Ce que les chrétiens ont à dire sur l’écologie

Reconnaître nos limites

Le fait religieux a été exclu du principe de légitimation du pouvoir pour être remplacé par le pouvoir du peuple à la fin du XVIIIe siècle. C’est le renversement de la relation pouvoir /société. On est passé du pouvoir cause de la société au pouvoir effet de la société. Marcel Gauchet a finement analysé ce renversement et la place prise par le libéralisme[1].

Ne sommes-nous pas dans une phase d’un nouveau renversement, en ce début du XXIe siècle, avec l’atteinte des limites de notre monde qui s’imposent au pouvoir des Hommes, à l’image de la transcendance dans l’ancien régime ? En effet le pouvoir issu du peuple est un pouvoir souverain, qui est réputé pouvoir organiser le monde en fonction de sa volonté propre. Mais ce pouvoir se heurte aujourd’hui aux limites de la croissance de la productivité et de la population (donc du PIB), des ressources, de l’atmosphère.

La première limite de la productivité nous renvoie à la situation des sociétés humaines avant la parenthèse historique des combustibles fossiles (1850 – 2050). Elle entre en opposition totale avec l’idéologie libérale, qui a remplacé la théologie comme explication du monde. Le renversement du XVIIIe siècle nous a fait passer de l’obéissance au passé à la préparation continue de l’avenir. Revenir à un monde limité est proprement non imaginable.

La seconde limite des ressources disponibles a, au cours de l’histoire, été soit gérée par une démographie stationnaire dans les cultures primitives, soit dépassée par l’exploitation des ressources des autres, ce qui devient de plus en plus difficile dans une économie mondialisée.

Enfin la troisième limite de l’absorption des gaz à effet de serre est nouvelle et s’impose à tous.

Le pouvoir se trouve donc pris en tenaille entre le peuple source de sa légitimité, et les limites écologiques et économiques. Il n’ose pas imposer, c’est-à-dire se faire le relais transitif des limites vers le peuple. Et ces limites sont pour le moment peu visibles dans la vie quotidienne des citoyens. Nous sommes donc dans une situation bloquée. Quelles sont les hypothèses de sortie ? Il faut revenir au principe de transcendance, mais comment l’accepter sans référence à la dimension divine ?

Une transcendance ouverte vers l’à venir

La reconnaissance des limites est souvent perçue comme un retour en arrière dans le temps, ce qui est conforté par une conception du pouvoir de source divine à la fois comme supérieur (dans l’espace) et antérieur (dans le temps), même pour des chrétiens. Cette conception, nous dit Marcel Gauchet, produit une société traditionnelle, c’est à dire attachée à la tradition, et réticente au changement qu’elle perçoit comme régression.

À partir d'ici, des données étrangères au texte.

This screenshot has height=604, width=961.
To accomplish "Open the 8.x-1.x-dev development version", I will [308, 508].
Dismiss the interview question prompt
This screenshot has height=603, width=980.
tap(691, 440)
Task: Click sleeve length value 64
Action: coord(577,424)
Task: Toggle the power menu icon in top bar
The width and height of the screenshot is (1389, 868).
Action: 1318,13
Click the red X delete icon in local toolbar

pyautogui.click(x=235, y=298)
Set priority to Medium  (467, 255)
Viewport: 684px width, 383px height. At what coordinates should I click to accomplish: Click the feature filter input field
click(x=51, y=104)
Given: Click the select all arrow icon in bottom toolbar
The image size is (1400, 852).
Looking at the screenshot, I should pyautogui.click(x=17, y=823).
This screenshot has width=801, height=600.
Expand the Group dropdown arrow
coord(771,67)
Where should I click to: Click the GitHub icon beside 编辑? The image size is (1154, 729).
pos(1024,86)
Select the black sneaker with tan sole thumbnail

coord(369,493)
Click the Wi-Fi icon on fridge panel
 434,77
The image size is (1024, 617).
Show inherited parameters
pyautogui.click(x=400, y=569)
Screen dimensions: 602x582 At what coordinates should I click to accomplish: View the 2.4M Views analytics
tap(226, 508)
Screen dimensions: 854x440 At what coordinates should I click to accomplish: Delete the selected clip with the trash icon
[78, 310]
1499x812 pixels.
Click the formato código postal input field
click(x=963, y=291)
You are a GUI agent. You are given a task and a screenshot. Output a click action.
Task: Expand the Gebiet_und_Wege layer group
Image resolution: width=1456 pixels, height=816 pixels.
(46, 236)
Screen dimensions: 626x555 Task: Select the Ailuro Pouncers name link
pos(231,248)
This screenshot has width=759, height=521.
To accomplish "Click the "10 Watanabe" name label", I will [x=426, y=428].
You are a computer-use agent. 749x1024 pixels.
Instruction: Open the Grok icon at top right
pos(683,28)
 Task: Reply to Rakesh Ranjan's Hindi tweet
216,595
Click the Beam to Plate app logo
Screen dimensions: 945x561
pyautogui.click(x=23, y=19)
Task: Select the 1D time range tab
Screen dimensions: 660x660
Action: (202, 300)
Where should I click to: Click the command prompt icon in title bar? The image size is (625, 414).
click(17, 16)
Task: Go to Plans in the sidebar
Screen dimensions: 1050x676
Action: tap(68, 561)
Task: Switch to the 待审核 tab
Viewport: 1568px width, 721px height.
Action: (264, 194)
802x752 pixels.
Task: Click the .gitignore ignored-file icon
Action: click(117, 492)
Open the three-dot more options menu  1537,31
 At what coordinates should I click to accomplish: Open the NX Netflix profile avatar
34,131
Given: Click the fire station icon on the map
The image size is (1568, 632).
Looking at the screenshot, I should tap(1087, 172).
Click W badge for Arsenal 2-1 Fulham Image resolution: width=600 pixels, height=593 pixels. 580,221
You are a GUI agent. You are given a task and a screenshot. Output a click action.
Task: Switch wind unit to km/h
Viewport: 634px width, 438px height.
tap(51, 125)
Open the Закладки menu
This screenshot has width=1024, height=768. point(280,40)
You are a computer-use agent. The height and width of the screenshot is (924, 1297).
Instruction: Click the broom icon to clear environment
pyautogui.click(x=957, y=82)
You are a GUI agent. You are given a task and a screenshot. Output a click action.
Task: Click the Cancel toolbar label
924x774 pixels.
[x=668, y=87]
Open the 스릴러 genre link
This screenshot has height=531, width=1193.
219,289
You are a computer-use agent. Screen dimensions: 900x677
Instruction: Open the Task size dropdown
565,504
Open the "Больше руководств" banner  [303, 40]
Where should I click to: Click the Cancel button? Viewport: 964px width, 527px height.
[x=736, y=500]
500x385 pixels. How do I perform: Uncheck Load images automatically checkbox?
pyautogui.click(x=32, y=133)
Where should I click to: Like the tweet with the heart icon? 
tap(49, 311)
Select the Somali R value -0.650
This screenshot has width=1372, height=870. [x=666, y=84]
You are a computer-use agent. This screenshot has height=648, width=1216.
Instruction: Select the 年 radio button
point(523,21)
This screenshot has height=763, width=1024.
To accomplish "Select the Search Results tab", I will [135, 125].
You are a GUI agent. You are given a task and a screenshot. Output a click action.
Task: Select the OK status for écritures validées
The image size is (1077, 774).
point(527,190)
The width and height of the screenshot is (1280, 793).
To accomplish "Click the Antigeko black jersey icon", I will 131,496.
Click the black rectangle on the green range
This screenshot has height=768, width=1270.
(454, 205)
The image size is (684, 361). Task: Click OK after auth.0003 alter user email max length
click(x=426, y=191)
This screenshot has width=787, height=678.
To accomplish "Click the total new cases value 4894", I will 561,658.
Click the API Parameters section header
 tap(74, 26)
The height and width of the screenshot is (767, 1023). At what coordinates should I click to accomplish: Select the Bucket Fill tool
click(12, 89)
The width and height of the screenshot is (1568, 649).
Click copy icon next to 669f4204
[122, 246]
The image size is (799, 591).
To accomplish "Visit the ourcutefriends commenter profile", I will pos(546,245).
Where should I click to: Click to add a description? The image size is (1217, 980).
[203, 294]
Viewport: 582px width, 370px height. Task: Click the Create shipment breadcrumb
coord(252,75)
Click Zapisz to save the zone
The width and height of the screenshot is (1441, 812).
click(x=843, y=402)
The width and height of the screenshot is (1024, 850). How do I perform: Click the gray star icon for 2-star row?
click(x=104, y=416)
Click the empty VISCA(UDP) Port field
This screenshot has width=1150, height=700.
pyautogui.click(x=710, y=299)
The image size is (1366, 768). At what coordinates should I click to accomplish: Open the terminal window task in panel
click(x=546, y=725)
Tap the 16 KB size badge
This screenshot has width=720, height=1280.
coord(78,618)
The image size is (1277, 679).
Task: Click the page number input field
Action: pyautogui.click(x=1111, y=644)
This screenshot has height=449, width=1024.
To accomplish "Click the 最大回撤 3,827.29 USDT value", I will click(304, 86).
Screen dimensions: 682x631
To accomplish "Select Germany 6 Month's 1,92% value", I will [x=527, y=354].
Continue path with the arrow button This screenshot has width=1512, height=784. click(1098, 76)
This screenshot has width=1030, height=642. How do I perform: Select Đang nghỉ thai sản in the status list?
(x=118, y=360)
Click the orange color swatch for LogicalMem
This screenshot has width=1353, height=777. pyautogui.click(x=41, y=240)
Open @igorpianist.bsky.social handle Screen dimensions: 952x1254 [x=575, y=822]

La conception traditionnelle bloque la possibilité d’un passage à une transcendance tournée vers l’avenir, même pour la majorité des chrétiens, ce qui n’est pas le moins paradoxal. Ceci suppose une conversion. Le temps c’est une durée mais aussi un sens. Ce blocage provient d’une conception que nous qualifierons d’erronée du rapport de Dieu au temps. Dieu n’est pas antérieur, il est hors du temps et de l’espace. L’eschatologie c’est la création continue du monde, pas le retour aux origines [2].

On rejoint là, d’une autre manière, les critiques de l’évolutionnisme et du progrès conçu seulement comme ce qui arrive demain[3].

L’Homme solidaire de la nature

Le troisième blocage est l’idée que l’Homme est supérieur à la nature et qu’il peut donc dépasser les limites de celle-ci. C’est là aussi une conception  théologique et idéologique que nous qualifierons d’erronée.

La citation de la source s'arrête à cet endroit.